## What you should do:
Please could you give again the lines from the one holding "Screen dimensions: 785x1094" through the final line of the data below, exactly, with no other lines?

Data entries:
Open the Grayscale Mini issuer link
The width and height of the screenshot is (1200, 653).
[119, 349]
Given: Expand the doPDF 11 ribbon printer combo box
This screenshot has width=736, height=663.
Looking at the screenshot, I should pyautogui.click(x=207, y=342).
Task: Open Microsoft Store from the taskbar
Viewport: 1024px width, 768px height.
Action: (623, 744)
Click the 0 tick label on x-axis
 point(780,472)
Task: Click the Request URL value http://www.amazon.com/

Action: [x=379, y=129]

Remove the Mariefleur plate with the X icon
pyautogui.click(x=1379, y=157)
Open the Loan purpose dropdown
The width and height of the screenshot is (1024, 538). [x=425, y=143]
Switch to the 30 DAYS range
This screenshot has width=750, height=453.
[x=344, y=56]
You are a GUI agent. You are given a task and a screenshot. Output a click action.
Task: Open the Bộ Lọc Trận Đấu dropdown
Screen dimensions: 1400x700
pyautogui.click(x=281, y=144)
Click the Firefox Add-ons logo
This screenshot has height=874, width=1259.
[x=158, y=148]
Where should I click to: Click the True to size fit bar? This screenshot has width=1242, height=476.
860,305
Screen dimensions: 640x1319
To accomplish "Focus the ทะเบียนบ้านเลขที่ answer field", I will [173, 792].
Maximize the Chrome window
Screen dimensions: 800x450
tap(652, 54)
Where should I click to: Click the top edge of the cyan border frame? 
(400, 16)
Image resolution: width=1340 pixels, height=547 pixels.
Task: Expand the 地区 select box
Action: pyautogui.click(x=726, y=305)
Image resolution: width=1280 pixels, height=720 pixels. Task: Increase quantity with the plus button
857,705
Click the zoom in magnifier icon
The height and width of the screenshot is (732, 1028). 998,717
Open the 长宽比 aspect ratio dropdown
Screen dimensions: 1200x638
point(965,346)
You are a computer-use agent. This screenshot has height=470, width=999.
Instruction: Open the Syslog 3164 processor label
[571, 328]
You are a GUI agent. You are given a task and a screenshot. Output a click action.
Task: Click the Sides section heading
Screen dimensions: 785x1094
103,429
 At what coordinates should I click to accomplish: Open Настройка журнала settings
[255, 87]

## Exercise solution:
Screen dimensions: 785x1094
103,429
 At what coordinates should I click to accomplish: Open Настройка журнала settings
[255, 87]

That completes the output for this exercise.